Instructions to follow:
Below are records; write all of them out exactly.

Records provided below:

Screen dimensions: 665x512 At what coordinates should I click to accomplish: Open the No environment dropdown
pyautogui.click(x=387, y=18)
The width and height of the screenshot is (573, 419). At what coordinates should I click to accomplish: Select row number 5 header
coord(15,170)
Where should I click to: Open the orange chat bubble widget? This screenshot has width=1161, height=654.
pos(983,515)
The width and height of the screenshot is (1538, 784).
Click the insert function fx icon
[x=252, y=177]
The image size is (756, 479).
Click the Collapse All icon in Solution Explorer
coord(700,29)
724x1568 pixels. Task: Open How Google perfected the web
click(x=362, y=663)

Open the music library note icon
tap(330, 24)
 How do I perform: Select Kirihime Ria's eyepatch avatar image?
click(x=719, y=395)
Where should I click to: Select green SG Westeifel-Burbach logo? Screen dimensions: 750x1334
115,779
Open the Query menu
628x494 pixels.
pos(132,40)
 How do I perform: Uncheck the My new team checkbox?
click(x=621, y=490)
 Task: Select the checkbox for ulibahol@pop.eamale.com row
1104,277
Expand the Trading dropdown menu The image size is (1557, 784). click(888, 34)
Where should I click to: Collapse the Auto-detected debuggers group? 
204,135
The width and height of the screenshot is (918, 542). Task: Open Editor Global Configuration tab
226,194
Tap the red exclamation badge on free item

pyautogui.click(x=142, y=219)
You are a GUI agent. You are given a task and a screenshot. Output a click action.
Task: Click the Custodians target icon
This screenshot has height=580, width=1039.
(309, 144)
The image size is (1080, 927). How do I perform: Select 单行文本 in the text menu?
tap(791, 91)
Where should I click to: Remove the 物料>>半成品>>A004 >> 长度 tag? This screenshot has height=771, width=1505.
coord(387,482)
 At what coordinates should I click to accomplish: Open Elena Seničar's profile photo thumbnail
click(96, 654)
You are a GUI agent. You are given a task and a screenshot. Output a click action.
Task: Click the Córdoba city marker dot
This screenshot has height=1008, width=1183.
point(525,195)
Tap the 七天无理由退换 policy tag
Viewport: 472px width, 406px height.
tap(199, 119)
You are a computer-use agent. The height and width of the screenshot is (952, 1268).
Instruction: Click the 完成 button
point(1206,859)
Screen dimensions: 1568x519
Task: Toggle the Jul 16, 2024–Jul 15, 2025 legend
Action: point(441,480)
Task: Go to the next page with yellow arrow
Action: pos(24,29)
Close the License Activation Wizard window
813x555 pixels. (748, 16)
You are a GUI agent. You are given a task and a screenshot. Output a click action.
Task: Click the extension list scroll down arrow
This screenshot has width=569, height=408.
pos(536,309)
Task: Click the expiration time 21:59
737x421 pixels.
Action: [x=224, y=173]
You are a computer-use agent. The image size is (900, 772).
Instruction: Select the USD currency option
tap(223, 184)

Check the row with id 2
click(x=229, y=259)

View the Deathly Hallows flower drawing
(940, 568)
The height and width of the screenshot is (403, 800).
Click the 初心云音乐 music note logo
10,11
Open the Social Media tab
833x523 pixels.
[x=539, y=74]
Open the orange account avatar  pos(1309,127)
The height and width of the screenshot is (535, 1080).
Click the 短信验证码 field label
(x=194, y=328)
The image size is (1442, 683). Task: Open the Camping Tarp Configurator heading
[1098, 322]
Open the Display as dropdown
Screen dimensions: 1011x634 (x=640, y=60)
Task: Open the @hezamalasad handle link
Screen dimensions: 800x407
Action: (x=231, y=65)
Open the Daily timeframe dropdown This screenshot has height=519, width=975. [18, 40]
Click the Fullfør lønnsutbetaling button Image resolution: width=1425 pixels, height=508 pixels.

End of Records provided.

Solution to the exercise:
Screen dimensions: 665x512 At what coordinates should I click to accomplish: Open the No environment dropdown
pyautogui.click(x=387, y=18)
The width and height of the screenshot is (573, 419). At what coordinates should I click to accomplish: Select row number 5 header
coord(15,170)
Where should I click to: Open the orange chat bubble widget? This screenshot has width=1161, height=654.
pos(983,515)
The width and height of the screenshot is (1538, 784).
Click the insert function fx icon
[x=252, y=177]
The image size is (756, 479).
Click the Collapse All icon in Solution Explorer
coord(700,29)
724x1568 pixels. Task: Open How Google perfected the web
click(x=362, y=663)

Open the music library note icon
tap(330, 24)
 How do I perform: Select Kirihime Ria's eyepatch avatar image?
click(x=719, y=395)
Where should I click to: Select green SG Westeifel-Burbach logo? Screen dimensions: 750x1334
115,779
Open the Query menu
628x494 pixels.
pos(132,40)
 How do I perform: Uncheck the My new team checkbox?
click(x=621, y=490)
 Task: Select the checkbox for ulibahol@pop.eamale.com row
1104,277
Expand the Trading dropdown menu The image size is (1557, 784). click(888, 34)
Where should I click to: Collapse the Auto-detected debuggers group? 
204,135
The width and height of the screenshot is (918, 542). Task: Open Editor Global Configuration tab
226,194
Tap the red exclamation badge on free item

pyautogui.click(x=142, y=219)
You are a GUI agent. You are given a task and a screenshot. Output a click action.
Task: Click the Custodians target icon
This screenshot has height=580, width=1039.
(309, 144)
The image size is (1080, 927). How do I perform: Select 单行文本 in the text menu?
tap(791, 91)
Where should I click to: Remove the 物料>>半成品>>A004 >> 长度 tag? This screenshot has height=771, width=1505.
coord(387,482)
 At what coordinates should I click to accomplish: Open Elena Seničar's profile photo thumbnail
click(96, 654)
You are a GUI agent. You are given a task and a screenshot. Output a click action.
Task: Click the Córdoba city marker dot
This screenshot has height=1008, width=1183.
point(525,195)
Tap the 七天无理由退换 policy tag
Viewport: 472px width, 406px height.
tap(199, 119)
You are a computer-use agent. The height and width of the screenshot is (952, 1268).
Instruction: Click the 完成 button
point(1206,859)
Screen dimensions: 1568x519
Task: Toggle the Jul 16, 2024–Jul 15, 2025 legend
Action: point(441,480)
Task: Go to the next page with yellow arrow
Action: pos(24,29)
Close the License Activation Wizard window
813x555 pixels. (748, 16)
You are a GUI agent. You are given a task and a screenshot. Output a click action.
Task: Click the extension list scroll down arrow
This screenshot has width=569, height=408.
pos(536,309)
Task: Click the expiration time 21:59
737x421 pixels.
Action: [x=224, y=173]
You are a computer-use agent. The image size is (900, 772).
Instruction: Select the USD currency option
tap(223, 184)

Check the row with id 2
click(x=229, y=259)

View the Deathly Hallows flower drawing
(940, 568)
The height and width of the screenshot is (403, 800).
Click the 初心云音乐 music note logo
10,11
Open the Social Media tab
833x523 pixels.
[x=539, y=74]
Open the orange account avatar  pos(1309,127)
The height and width of the screenshot is (535, 1080).
Click the 短信验证码 field label
(x=194, y=328)
The image size is (1442, 683). Task: Open the Camping Tarp Configurator heading
[1098, 322]
Open the Display as dropdown
Screen dimensions: 1011x634 (x=640, y=60)
Task: Open the @hezamalasad handle link
Screen dimensions: 800x407
Action: (x=231, y=65)
Open the Daily timeframe dropdown This screenshot has height=519, width=975. [18, 40]
Click the Fullfør lønnsutbetaling button Image resolution: width=1425 pixels, height=508 pixels.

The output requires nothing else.